Copy every line from the records that holds the word "computer".

◆ **Listed records**
%%
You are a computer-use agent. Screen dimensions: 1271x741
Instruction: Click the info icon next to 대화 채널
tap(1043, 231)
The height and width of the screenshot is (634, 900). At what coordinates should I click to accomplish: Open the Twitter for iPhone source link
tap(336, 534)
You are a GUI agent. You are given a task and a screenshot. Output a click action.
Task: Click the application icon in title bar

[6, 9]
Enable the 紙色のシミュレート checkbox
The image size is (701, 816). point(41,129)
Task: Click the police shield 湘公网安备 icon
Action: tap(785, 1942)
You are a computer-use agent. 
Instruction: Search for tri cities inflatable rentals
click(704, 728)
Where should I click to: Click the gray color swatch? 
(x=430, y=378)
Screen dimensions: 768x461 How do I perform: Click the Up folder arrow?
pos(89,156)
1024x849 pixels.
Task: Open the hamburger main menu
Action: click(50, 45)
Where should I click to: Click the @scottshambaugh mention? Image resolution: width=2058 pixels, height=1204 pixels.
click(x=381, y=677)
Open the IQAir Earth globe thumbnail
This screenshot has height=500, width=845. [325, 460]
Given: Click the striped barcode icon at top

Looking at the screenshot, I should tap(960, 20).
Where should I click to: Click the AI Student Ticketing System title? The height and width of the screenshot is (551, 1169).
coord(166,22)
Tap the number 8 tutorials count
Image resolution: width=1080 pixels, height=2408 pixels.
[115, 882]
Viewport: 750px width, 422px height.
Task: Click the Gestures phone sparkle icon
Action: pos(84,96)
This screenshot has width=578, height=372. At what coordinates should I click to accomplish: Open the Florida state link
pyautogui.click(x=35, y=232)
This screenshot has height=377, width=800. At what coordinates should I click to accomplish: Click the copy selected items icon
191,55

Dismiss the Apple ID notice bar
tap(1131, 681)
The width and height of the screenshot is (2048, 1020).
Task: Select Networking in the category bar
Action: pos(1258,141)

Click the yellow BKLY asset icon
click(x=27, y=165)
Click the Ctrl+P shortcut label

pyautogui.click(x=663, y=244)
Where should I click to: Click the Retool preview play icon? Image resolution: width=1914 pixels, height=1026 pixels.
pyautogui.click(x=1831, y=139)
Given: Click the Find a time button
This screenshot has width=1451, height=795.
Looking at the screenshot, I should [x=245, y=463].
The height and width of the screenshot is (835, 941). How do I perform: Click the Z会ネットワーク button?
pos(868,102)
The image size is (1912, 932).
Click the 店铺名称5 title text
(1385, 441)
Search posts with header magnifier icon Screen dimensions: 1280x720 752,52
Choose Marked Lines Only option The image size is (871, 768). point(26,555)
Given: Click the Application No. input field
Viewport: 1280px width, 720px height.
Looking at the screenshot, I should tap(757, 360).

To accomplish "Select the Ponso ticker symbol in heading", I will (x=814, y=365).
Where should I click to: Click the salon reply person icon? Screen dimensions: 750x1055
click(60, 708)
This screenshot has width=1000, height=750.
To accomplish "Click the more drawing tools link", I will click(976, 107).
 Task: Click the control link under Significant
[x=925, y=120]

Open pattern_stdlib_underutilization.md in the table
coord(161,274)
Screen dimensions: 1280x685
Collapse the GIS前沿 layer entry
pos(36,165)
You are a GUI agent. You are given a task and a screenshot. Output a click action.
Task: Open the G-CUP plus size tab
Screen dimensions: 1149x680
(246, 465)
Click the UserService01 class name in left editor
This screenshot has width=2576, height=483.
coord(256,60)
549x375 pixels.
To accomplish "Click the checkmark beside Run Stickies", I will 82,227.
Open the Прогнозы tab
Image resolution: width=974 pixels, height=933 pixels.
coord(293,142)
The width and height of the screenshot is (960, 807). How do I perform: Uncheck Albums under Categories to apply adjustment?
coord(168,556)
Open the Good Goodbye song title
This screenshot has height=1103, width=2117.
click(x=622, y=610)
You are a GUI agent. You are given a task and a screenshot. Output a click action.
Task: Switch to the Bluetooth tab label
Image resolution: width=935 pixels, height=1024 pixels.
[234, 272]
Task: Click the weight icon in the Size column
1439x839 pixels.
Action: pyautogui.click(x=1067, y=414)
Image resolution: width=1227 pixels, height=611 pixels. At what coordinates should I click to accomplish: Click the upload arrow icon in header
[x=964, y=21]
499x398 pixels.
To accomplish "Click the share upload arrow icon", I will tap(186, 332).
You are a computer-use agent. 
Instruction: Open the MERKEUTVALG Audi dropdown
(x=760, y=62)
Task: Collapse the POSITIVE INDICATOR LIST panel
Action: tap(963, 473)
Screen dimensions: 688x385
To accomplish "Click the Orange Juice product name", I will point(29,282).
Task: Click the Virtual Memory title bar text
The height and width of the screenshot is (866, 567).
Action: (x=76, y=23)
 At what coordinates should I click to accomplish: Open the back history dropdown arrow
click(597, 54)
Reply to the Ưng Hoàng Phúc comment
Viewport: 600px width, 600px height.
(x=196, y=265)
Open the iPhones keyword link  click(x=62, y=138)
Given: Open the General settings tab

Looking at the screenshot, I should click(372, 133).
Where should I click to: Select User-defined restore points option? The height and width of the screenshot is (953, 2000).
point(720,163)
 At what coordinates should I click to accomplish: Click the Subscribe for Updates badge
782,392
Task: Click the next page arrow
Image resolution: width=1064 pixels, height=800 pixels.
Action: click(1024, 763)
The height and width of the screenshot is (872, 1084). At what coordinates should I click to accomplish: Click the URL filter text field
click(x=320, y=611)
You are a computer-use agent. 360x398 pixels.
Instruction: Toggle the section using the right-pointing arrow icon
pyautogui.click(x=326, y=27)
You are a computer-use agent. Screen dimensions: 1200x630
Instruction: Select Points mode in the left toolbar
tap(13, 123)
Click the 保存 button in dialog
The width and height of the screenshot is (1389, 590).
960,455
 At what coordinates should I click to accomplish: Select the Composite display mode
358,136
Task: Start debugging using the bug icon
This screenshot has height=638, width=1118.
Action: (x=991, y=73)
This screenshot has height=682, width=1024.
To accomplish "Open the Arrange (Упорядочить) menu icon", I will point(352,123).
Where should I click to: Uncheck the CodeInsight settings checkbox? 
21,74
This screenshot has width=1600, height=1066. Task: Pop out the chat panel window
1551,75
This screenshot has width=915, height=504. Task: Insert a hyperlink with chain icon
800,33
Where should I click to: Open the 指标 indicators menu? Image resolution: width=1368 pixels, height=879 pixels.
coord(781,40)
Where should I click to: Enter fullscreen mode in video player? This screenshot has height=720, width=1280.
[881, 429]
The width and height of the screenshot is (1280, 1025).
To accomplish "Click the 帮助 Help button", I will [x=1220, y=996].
%%
◆ **Response to the task**
You are a computer-use agent. Screen dimensions: 1271x741
You are a computer-use agent. 
You are a computer-use agent. 
You are a computer-use agent. 360x398 pixels.
You are a computer-use agent. Screen dimensions: 1200x630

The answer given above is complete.